So that nothing is lost, restate each entry exactly as supplied.

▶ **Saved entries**

:::::

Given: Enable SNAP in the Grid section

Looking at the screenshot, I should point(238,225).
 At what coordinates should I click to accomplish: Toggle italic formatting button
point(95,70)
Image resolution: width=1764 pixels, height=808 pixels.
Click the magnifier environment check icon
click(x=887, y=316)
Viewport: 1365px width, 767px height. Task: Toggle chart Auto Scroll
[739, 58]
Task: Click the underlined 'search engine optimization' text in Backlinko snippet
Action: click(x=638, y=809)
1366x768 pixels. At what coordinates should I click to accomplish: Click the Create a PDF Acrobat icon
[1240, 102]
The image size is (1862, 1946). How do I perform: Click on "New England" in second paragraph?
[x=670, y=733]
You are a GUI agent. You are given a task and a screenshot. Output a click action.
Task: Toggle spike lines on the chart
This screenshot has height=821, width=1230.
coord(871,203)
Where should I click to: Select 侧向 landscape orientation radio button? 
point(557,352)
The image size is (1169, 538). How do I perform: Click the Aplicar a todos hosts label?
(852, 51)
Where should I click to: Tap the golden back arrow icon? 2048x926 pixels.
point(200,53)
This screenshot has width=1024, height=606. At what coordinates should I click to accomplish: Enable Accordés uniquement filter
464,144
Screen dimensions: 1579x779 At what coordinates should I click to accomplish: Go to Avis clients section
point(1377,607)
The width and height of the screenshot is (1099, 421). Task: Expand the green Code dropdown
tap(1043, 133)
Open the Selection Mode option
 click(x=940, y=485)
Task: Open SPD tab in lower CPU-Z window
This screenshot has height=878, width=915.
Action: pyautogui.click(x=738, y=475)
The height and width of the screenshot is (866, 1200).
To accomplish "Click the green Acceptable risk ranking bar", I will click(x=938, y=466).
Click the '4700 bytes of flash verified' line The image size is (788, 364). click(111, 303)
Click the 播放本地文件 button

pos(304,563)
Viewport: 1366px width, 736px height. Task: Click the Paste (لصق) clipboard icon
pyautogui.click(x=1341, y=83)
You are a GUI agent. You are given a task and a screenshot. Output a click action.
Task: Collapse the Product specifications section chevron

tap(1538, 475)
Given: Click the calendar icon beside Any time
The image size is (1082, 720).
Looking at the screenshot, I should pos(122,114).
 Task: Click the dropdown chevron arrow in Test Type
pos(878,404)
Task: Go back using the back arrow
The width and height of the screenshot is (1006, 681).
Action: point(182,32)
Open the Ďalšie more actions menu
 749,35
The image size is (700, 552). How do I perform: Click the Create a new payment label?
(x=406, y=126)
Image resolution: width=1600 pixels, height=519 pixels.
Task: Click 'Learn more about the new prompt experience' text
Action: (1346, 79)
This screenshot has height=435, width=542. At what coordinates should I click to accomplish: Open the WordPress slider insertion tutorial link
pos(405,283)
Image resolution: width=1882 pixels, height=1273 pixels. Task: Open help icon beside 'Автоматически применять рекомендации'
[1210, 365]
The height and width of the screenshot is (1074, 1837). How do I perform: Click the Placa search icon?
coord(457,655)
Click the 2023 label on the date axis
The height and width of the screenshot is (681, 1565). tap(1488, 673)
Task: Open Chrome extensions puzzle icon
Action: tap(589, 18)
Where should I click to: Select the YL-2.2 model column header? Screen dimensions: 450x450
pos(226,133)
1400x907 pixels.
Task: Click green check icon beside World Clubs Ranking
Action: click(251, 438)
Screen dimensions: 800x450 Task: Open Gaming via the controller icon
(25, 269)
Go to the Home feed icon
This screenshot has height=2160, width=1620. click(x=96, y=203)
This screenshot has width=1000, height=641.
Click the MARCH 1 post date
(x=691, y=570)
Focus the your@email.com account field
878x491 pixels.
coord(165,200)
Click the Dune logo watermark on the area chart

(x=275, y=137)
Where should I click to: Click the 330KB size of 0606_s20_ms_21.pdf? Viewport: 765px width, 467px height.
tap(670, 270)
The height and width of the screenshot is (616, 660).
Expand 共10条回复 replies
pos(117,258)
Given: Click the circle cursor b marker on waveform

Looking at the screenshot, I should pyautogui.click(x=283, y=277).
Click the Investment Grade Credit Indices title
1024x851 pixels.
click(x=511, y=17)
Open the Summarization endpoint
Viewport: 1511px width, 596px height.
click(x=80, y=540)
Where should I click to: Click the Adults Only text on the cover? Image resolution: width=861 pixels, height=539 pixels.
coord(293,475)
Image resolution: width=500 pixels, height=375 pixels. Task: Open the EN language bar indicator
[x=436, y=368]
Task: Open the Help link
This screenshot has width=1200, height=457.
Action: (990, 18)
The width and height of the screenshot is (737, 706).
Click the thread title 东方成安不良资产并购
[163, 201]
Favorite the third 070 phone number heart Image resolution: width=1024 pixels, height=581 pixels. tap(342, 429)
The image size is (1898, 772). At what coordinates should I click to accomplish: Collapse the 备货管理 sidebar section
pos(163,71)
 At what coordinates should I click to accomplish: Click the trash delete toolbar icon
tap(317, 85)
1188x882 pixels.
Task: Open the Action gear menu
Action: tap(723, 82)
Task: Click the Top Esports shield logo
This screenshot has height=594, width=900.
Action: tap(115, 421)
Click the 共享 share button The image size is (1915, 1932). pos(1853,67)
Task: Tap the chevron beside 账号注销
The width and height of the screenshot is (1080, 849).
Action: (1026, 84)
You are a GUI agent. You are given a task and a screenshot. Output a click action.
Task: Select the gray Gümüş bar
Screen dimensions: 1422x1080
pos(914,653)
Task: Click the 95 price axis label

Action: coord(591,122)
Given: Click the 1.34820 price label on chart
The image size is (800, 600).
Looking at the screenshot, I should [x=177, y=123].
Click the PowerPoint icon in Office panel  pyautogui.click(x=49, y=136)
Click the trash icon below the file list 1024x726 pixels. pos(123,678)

:::::

▶ **TASK OUTPUT**
Given: Enable SNAP in the Grid section

Looking at the screenshot, I should point(238,225).
 At what coordinates should I click to accomplish: Toggle italic formatting button
point(95,70)
Image resolution: width=1764 pixels, height=808 pixels.
Click the magnifier environment check icon
click(x=887, y=316)
Viewport: 1365px width, 767px height. Task: Toggle chart Auto Scroll
[739, 58]
Task: Click the underlined 'search engine optimization' text in Backlinko snippet
Action: click(x=638, y=809)
1366x768 pixels. At what coordinates should I click to accomplish: Click the Create a PDF Acrobat icon
[1240, 102]
The image size is (1862, 1946). How do I perform: Click on "New England" in second paragraph?
[x=670, y=733]
You are a GUI agent. You are given a task and a screenshot. Output a click action.
Task: Toggle spike lines on the chart
This screenshot has height=821, width=1230.
coord(871,203)
Where should I click to: Select 侧向 landscape orientation radio button? 
point(557,352)
The image size is (1169, 538). How do I perform: Click the Aplicar a todos hosts label?
(852, 51)
Where should I click to: Tap the golden back arrow icon? 2048x926 pixels.
point(200,53)
This screenshot has width=1024, height=606. At what coordinates should I click to accomplish: Enable Accordés uniquement filter
464,144
Screen dimensions: 1579x779 At what coordinates should I click to accomplish: Go to Avis clients section
point(1377,607)
The width and height of the screenshot is (1099, 421). Task: Expand the green Code dropdown
tap(1043, 133)
Open the Selection Mode option
 click(x=940, y=485)
Task: Open SPD tab in lower CPU-Z window
This screenshot has height=878, width=915.
Action: pyautogui.click(x=738, y=475)
The height and width of the screenshot is (866, 1200).
To accomplish "Click the green Acceptable risk ranking bar", I will click(x=938, y=466).
Click the '4700 bytes of flash verified' line The image size is (788, 364). click(111, 303)
Click the 播放本地文件 button

pos(304,563)
Viewport: 1366px width, 736px height. Task: Click the Paste (لصق) clipboard icon
pyautogui.click(x=1341, y=83)
You are a GUI agent. You are given a task and a screenshot. Output a click action.
Task: Collapse the Product specifications section chevron

tap(1538, 475)
Given: Click the calendar icon beside Any time
The image size is (1082, 720).
Looking at the screenshot, I should pos(122,114).
 Task: Click the dropdown chevron arrow in Test Type
pos(878,404)
Task: Go back using the back arrow
The width and height of the screenshot is (1006, 681).
Action: point(182,32)
Open the Ďalšie more actions menu
 749,35
The image size is (700, 552). How do I perform: Click the Create a new payment label?
(x=406, y=126)
Image resolution: width=1600 pixels, height=519 pixels.
Task: Click 'Learn more about the new prompt experience' text
Action: (1346, 79)
This screenshot has height=435, width=542. At what coordinates should I click to accomplish: Open the WordPress slider insertion tutorial link
pos(405,283)
Image resolution: width=1882 pixels, height=1273 pixels. Task: Open help icon beside 'Автоматически применять рекомендации'
[1210, 365]
The height and width of the screenshot is (1074, 1837). How do I perform: Click the Placa search icon?
coord(457,655)
Click the 2023 label on the date axis
The height and width of the screenshot is (681, 1565). tap(1488, 673)
Task: Open Chrome extensions puzzle icon
Action: tap(589, 18)
Where should I click to: Select the YL-2.2 model column header? Screen dimensions: 450x450
pos(226,133)
1400x907 pixels.
Task: Click green check icon beside World Clubs Ranking
Action: click(251, 438)
Screen dimensions: 800x450 Task: Open Gaming via the controller icon
(25, 269)
Go to the Home feed icon
This screenshot has height=2160, width=1620. click(x=96, y=203)
This screenshot has width=1000, height=641.
Click the MARCH 1 post date
(x=691, y=570)
Focus the your@email.com account field
878x491 pixels.
coord(165,200)
Click the Dune logo watermark on the area chart

(x=275, y=137)
Where should I click to: Click the 330KB size of 0606_s20_ms_21.pdf? Viewport: 765px width, 467px height.
tap(670, 270)
The height and width of the screenshot is (616, 660).
Expand 共10条回复 replies
pos(117,258)
Given: Click the circle cursor b marker on waveform

Looking at the screenshot, I should pyautogui.click(x=283, y=277).
Click the Investment Grade Credit Indices title
1024x851 pixels.
click(x=511, y=17)
Open the Summarization endpoint
Viewport: 1511px width, 596px height.
click(x=80, y=540)
Where should I click to: Click the Adults Only text on the cover? Image resolution: width=861 pixels, height=539 pixels.
coord(293,475)
Image resolution: width=500 pixels, height=375 pixels. Task: Open the EN language bar indicator
[x=436, y=368]
Task: Open the Help link
This screenshot has width=1200, height=457.
Action: (990, 18)
The width and height of the screenshot is (737, 706).
Click the thread title 东方成安不良资产并购
[163, 201]
Favorite the third 070 phone number heart Image resolution: width=1024 pixels, height=581 pixels. tap(342, 429)
The image size is (1898, 772). At what coordinates should I click to accomplish: Collapse the 备货管理 sidebar section
pos(163,71)
 At what coordinates should I click to accomplish: Click the trash delete toolbar icon
tap(317, 85)
1188x882 pixels.
Task: Open the Action gear menu
Action: tap(723, 82)
Task: Click the Top Esports shield logo
This screenshot has height=594, width=900.
Action: tap(115, 421)
Click the 共享 share button The image size is (1915, 1932). pos(1853,67)
Task: Tap the chevron beside 账号注销
The width and height of the screenshot is (1080, 849).
Action: (1026, 84)
You are a GUI agent. You are given a task and a screenshot. Output a click action.
Task: Select the gray Gümüş bar
Screen dimensions: 1422x1080
pos(914,653)
Task: Click the 95 price axis label

Action: coord(591,122)
Given: Click the 1.34820 price label on chart
The image size is (800, 600).
Looking at the screenshot, I should [x=177, y=123].
Click the PowerPoint icon in Office panel  pyautogui.click(x=49, y=136)
Click the trash icon below the file list 1024x726 pixels. pos(123,678)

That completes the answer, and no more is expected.